Nella memoria di molti addetti ai lavori e molti lavoratori c’è il salvacondotto o deroga Fornero che dir si voglia, cioè la pensione a 64 anni prevista proprio dalla Legge Fornero. Si tratta di una misura lasciata in vigore proprio dal Ministro Fornero che consentirebbe a lavoratori che hanno particolari requisiti centrati prima dell’avvento della riforma di lasciare il lavoro con le vecchie regole e senza subire i pesanti inasprimenti delle nuove. L’argomento deroga Fornero è tornato in auge per via di una proposta correttiva dell’Onorevole Gnecchi che mirava a correggere alcuni punti del salvacondotto ed a fugare molti dubbi interpretativi da parte dell’Inps. La deroga consente di lasciare il lavoro a 64 anni, se entro il 31 dicembre 2012 si era centrata la quota 97,6.

In pratica, al 31 dicembre 2012, con 60 anni di età e 36 di contributi (valgono le frazioni di anno sia per il requisito anagrafico che contributivo), oppure 61 anni di età e 35 di contributi, con l’aver raggiunto la contestuale quota 97,6, si potrebbe lasciare il lavoro oggi a 64 anni. Per l’Inps bisognava essere al lavoro, quindi sotto contratto al 28 dicembre 2011.

Un paletto o, meglio, una erronea interpretazione dell’Inps, che è stato cancellato da parte del Governo con l’ultima Legge di Bilancio. Adesso la Gnecchi, nel suo DDL che presto sarà discusso in Parlamento, spinge affinché vengano considerati utili anche i contributi figurativi, cosa che l’Inps, con una sua ennesima e personale interpretazione, non considera utili al fine di raggiungere i 35 o 36 anni di contributi necessari.

Come si vede, l’interpretazione dell’istituto di Previdenza, spesso è soggetta a contestazioni più o meno ufficiali.

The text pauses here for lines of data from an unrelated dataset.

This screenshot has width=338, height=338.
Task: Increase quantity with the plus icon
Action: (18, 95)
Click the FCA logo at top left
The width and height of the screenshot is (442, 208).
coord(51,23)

L’Ape ed i contributi esteri

La circolare con la quale l’Inps ha ufficialmente fatto partire l’Ape sociale, la numero 100 del 16 giugno, sottolinea come per raggiungere i contributi necessari per l’Ape sociale non possono essere uniti contributi italiani ed esteri. Una interpretazione restrittiva delle norme che mal si sposa con un’altra novità previdenziale di quest’anno, il cumulo gratuito. Per quest’ultimo, sempre l’Inps conferma come i contributi esteri siano perfettamente cumulabili come fossero stati versati in Italia. Due pesi e due misure che trovano conferma anche se si va a guardare le due grandi sfere previdenziali oggi vigenti, cioè la pensione di vecchiaia e quella di anzianità, o anticipata come si chiama oggi.

Infatti per le due Pensioni, sia che si debba raggiungere i 20 anni di versamenti per la pensione di vecchiaia, che i 42 e 10 mesi utili a quella anticipata, i contributi esteri sono utilizzabili. Adesso, per l’Ape sociale, che è una pensione destinata a soggetti disagiati, per centrare i 30 anni necessari come disoccupati o invalidi, oppure i 36 come lavoratori alle prese con mansioni gravose, sembra che i contributi esteri non siano buoni. Sembra una interpretazione utile solo a ridurre la platea di aventi diritto alla nuova misura. Si attendono sicuramente prese di posizione da parte dei sindacati circa questo aspetto o l’ennesima battaglia parlamentare su misure che spesso, o per volontà del Governo o per interpretazioni dell’Inps, finiscono per creare disparità tra gli stessi lavoratori.